Data entries
● ● ● ●
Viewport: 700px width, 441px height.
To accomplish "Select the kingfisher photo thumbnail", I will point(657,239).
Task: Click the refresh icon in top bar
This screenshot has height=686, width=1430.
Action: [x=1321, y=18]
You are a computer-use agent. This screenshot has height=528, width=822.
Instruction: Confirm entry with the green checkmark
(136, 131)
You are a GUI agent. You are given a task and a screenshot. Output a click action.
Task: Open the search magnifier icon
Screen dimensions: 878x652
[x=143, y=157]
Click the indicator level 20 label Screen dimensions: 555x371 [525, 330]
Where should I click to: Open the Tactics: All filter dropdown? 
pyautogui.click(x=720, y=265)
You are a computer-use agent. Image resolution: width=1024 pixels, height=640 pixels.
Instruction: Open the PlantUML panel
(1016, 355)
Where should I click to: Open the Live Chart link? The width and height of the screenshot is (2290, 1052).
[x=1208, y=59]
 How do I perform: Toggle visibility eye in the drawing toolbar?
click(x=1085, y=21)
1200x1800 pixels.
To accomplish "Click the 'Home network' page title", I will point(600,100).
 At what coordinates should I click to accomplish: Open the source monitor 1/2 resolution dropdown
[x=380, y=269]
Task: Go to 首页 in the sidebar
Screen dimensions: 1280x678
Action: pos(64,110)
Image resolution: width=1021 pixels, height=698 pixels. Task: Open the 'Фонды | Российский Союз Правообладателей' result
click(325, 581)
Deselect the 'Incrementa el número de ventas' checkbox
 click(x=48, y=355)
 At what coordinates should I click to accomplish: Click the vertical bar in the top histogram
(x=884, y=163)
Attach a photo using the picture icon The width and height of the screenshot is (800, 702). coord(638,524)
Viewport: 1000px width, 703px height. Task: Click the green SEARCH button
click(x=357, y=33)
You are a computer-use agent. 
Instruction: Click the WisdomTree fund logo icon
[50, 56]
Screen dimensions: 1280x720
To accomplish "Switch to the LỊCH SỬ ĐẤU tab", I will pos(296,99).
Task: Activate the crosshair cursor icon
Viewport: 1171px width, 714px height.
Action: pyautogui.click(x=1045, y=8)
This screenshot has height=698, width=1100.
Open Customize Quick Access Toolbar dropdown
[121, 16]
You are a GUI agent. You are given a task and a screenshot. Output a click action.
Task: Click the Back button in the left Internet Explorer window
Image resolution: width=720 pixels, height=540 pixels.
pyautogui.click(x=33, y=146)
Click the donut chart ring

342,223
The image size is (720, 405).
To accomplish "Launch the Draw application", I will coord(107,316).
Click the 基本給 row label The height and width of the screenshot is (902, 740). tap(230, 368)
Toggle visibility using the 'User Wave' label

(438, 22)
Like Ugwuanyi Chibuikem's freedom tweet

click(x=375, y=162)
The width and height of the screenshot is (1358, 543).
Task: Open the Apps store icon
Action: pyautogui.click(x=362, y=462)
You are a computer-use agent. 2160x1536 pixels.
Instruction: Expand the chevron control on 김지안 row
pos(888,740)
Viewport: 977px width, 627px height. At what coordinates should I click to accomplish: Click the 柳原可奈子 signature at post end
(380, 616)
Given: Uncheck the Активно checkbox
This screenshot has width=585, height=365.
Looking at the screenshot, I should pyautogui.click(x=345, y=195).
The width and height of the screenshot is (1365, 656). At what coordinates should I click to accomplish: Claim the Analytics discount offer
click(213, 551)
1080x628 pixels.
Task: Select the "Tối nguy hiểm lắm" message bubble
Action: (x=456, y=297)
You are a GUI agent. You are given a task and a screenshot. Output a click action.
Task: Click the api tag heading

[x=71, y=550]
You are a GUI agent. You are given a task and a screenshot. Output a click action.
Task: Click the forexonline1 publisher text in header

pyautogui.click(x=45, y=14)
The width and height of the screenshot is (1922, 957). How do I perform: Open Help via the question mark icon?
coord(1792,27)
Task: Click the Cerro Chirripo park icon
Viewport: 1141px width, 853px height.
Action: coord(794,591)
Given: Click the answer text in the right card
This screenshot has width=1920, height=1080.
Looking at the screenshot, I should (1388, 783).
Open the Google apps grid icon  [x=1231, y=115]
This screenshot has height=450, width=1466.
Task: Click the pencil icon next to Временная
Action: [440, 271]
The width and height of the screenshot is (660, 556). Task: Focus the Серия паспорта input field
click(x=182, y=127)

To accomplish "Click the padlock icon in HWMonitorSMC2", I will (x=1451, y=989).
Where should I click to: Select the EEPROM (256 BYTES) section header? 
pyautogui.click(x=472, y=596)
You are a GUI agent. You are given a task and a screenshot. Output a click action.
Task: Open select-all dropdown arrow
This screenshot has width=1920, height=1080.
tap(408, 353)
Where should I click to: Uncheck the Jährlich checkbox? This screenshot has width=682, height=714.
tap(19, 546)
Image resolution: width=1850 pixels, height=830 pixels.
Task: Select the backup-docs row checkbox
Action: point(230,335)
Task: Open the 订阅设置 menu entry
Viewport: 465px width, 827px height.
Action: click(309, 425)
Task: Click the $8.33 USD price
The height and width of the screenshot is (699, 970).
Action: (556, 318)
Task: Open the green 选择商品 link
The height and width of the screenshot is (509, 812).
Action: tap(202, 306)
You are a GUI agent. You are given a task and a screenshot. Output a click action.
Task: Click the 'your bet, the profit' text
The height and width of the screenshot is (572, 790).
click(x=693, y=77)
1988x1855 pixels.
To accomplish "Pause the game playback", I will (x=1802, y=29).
● ● ● ●
* _Aim_:
Reproduce every line above without changing anything.

* _Written reply_:
Viewport: 700px width, 441px height.
To accomplish "Select the kingfisher photo thumbnail", I will point(657,239).
Task: Click the refresh icon in top bar
This screenshot has height=686, width=1430.
Action: [x=1321, y=18]
You are a computer-use agent. This screenshot has height=528, width=822.
Instruction: Confirm entry with the green checkmark
(136, 131)
You are a GUI agent. You are given a task and a screenshot. Output a click action.
Task: Open the search magnifier icon
Screen dimensions: 878x652
[x=143, y=157]
Click the indicator level 20 label Screen dimensions: 555x371 [525, 330]
Where should I click to: Open the Tactics: All filter dropdown? 
pyautogui.click(x=720, y=265)
You are a computer-use agent. Image resolution: width=1024 pixels, height=640 pixels.
Instruction: Open the PlantUML panel
(1016, 355)
Where should I click to: Open the Live Chart link? The width and height of the screenshot is (2290, 1052).
[x=1208, y=59]
 How do I perform: Toggle visibility eye in the drawing toolbar?
click(x=1085, y=21)
1200x1800 pixels.
To accomplish "Click the 'Home network' page title", I will point(600,100).
 At what coordinates should I click to accomplish: Open the source monitor 1/2 resolution dropdown
[x=380, y=269]
Task: Go to 首页 in the sidebar
Screen dimensions: 1280x678
Action: pos(64,110)
Image resolution: width=1021 pixels, height=698 pixels. Task: Open the 'Фонды | Российский Союз Правообладателей' result
click(325, 581)
Deselect the 'Incrementa el número de ventas' checkbox
 click(x=48, y=355)
 At what coordinates should I click to accomplish: Click the vertical bar in the top histogram
(x=884, y=163)
Attach a photo using the picture icon The width and height of the screenshot is (800, 702). coord(638,524)
Viewport: 1000px width, 703px height. Task: Click the green SEARCH button
click(x=357, y=33)
You are a computer-use agent. 
Instruction: Click the WisdomTree fund logo icon
[50, 56]
Screen dimensions: 1280x720
To accomplish "Switch to the LỊCH SỬ ĐẤU tab", I will pos(296,99).
Task: Activate the crosshair cursor icon
Viewport: 1171px width, 714px height.
Action: pyautogui.click(x=1045, y=8)
This screenshot has height=698, width=1100.
Open Customize Quick Access Toolbar dropdown
[121, 16]
You are a GUI agent. You are given a task and a screenshot. Output a click action.
Task: Click the Back button in the left Internet Explorer window
Image resolution: width=720 pixels, height=540 pixels.
pyautogui.click(x=33, y=146)
Click the donut chart ring

342,223
The image size is (720, 405).
To accomplish "Launch the Draw application", I will coord(107,316).
Click the 基本給 row label The height and width of the screenshot is (902, 740). tap(230, 368)
Toggle visibility using the 'User Wave' label

(438, 22)
Like Ugwuanyi Chibuikem's freedom tweet

click(x=375, y=162)
The width and height of the screenshot is (1358, 543).
Task: Open the Apps store icon
Action: pyautogui.click(x=362, y=462)
You are a computer-use agent. 2160x1536 pixels.
Instruction: Expand the chevron control on 김지안 row
pos(888,740)
Viewport: 977px width, 627px height. At what coordinates should I click to accomplish: Click the 柳原可奈子 signature at post end
(380, 616)
Given: Uncheck the Активно checkbox
This screenshot has width=585, height=365.
Looking at the screenshot, I should pyautogui.click(x=345, y=195).
The width and height of the screenshot is (1365, 656). At what coordinates should I click to accomplish: Claim the Analytics discount offer
click(213, 551)
1080x628 pixels.
Task: Select the "Tối nguy hiểm lắm" message bubble
Action: (x=456, y=297)
You are a GUI agent. You are given a task and a screenshot. Output a click action.
Task: Click the api tag heading

[x=71, y=550]
You are a GUI agent. You are given a task and a screenshot. Output a click action.
Task: Click the forexonline1 publisher text in header

pyautogui.click(x=45, y=14)
The width and height of the screenshot is (1922, 957). How do I perform: Open Help via the question mark icon?
coord(1792,27)
Task: Click the Cerro Chirripo park icon
Viewport: 1141px width, 853px height.
Action: coord(794,591)
Given: Click the answer text in the right card
This screenshot has width=1920, height=1080.
Looking at the screenshot, I should (1388, 783).
Open the Google apps grid icon  [x=1231, y=115]
This screenshot has height=450, width=1466.
Task: Click the pencil icon next to Временная
Action: [440, 271]
The width and height of the screenshot is (660, 556). Task: Focus the Серия паспорта input field
click(x=182, y=127)

To accomplish "Click the padlock icon in HWMonitorSMC2", I will (x=1451, y=989).
Where should I click to: Select the EEPROM (256 BYTES) section header? 
pyautogui.click(x=472, y=596)
You are a GUI agent. You are given a task and a screenshot. Output a click action.
Task: Open select-all dropdown arrow
This screenshot has width=1920, height=1080.
tap(408, 353)
Where should I click to: Uncheck the Jährlich checkbox? This screenshot has width=682, height=714.
tap(19, 546)
Image resolution: width=1850 pixels, height=830 pixels.
Task: Select the backup-docs row checkbox
Action: point(230,335)
Task: Open the 订阅设置 menu entry
Viewport: 465px width, 827px height.
Action: click(309, 425)
Task: Click the $8.33 USD price
The height and width of the screenshot is (699, 970).
Action: (556, 318)
Task: Open the green 选择商品 link
The height and width of the screenshot is (509, 812).
Action: tap(202, 306)
You are a GUI agent. You are given a task and a screenshot. Output a click action.
Task: Click the 'your bet, the profit' text
The height and width of the screenshot is (572, 790).
click(x=693, y=77)
1988x1855 pixels.
To accomplish "Pause the game playback", I will (x=1802, y=29).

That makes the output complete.